§ **GIVEN INFORMATION**
%%

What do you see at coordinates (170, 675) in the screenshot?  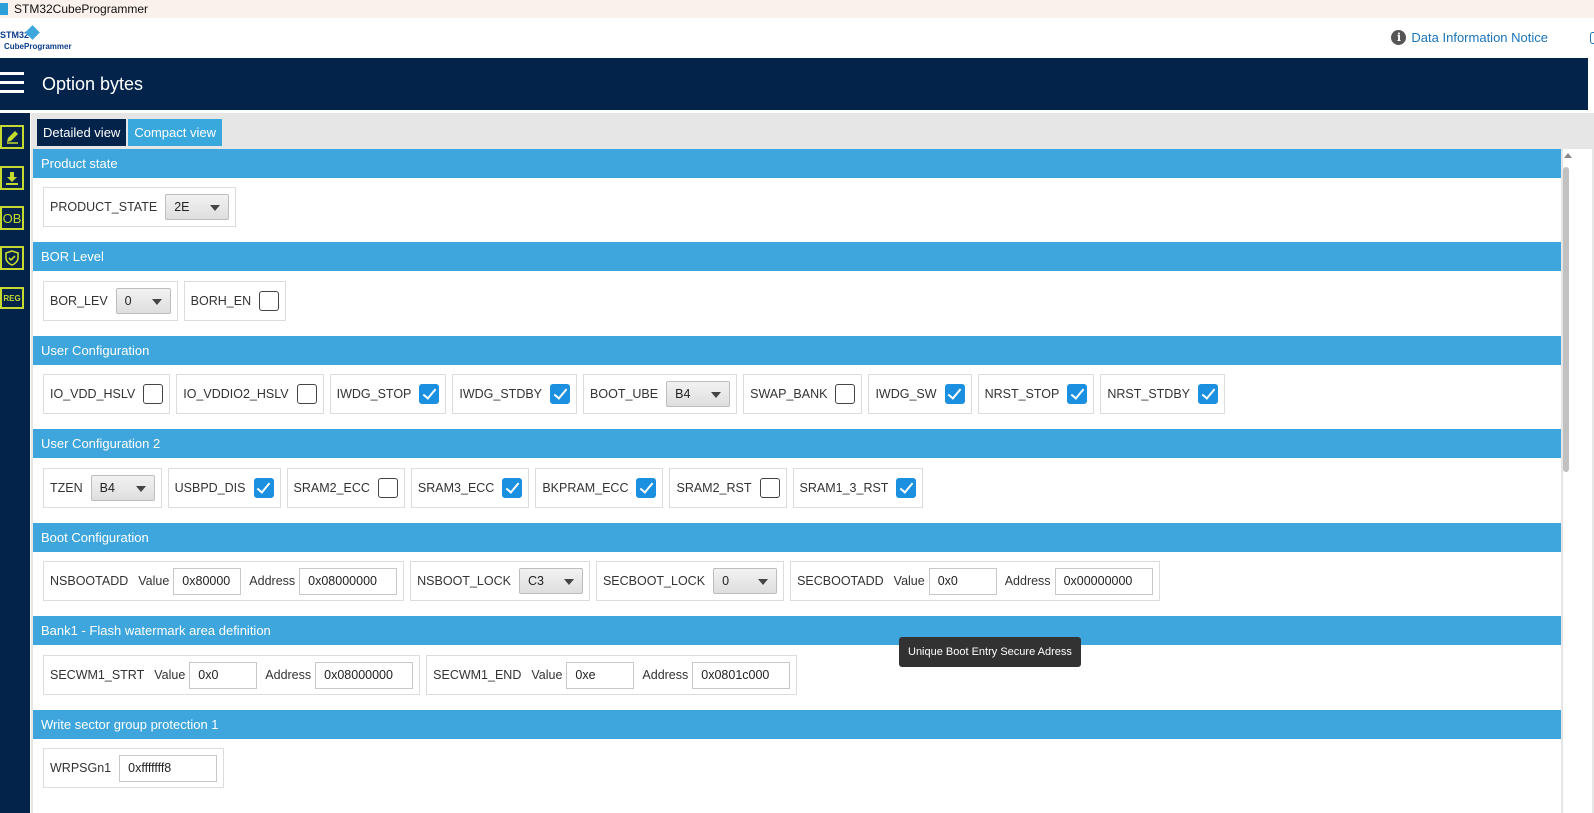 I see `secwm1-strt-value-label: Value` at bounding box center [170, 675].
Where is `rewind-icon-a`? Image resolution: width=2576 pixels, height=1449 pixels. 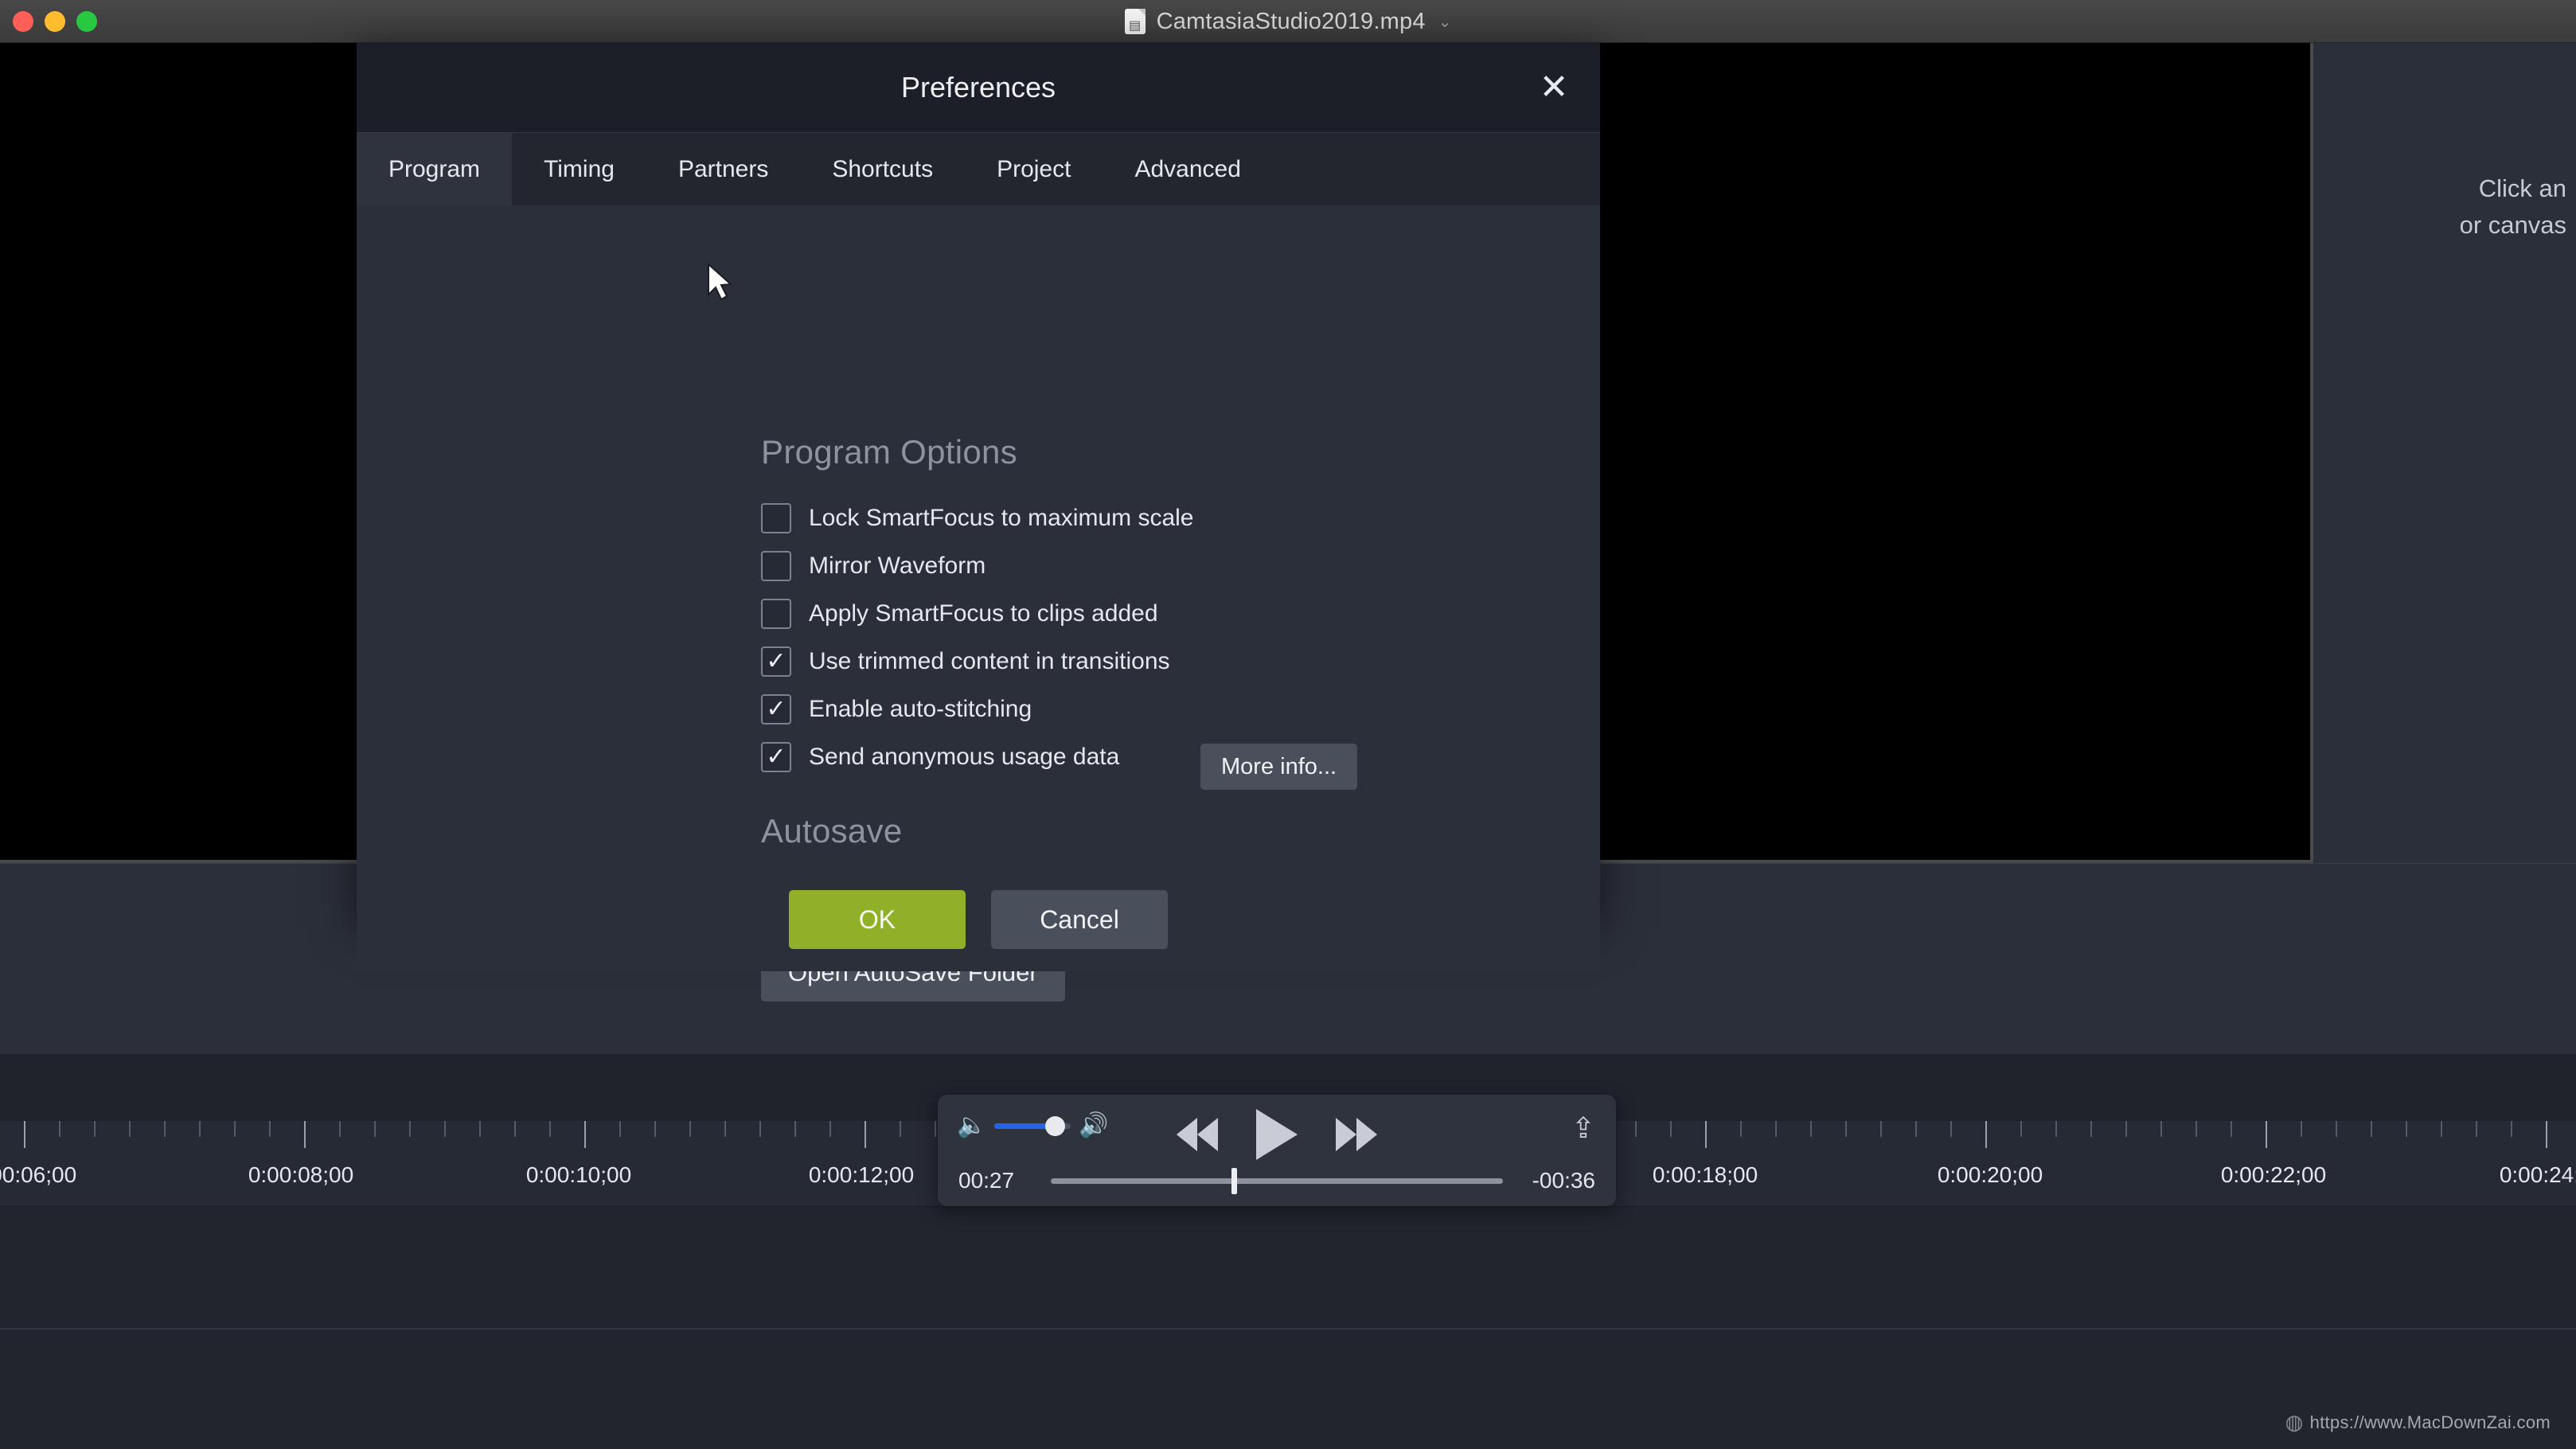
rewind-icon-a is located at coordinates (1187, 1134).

%%
%%

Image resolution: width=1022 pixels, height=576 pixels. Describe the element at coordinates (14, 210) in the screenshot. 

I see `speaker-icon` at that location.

%%

§ **WHAT TO WORK ON**
Format the data from the line containing "pixels, height=1449 pixels." through the line containing "rewind-icon-a is located" as a JSON list of strings, one string per line, with blank lines left out. Omit the pictures.

§ **TASK RESULT**
[
  "Where is `rewind-icon-a`? Image resolution: width=2576 pixels, height=1449 pixels. ",
  "rewind-icon-a is located at coordinates (1187, 1134)."
]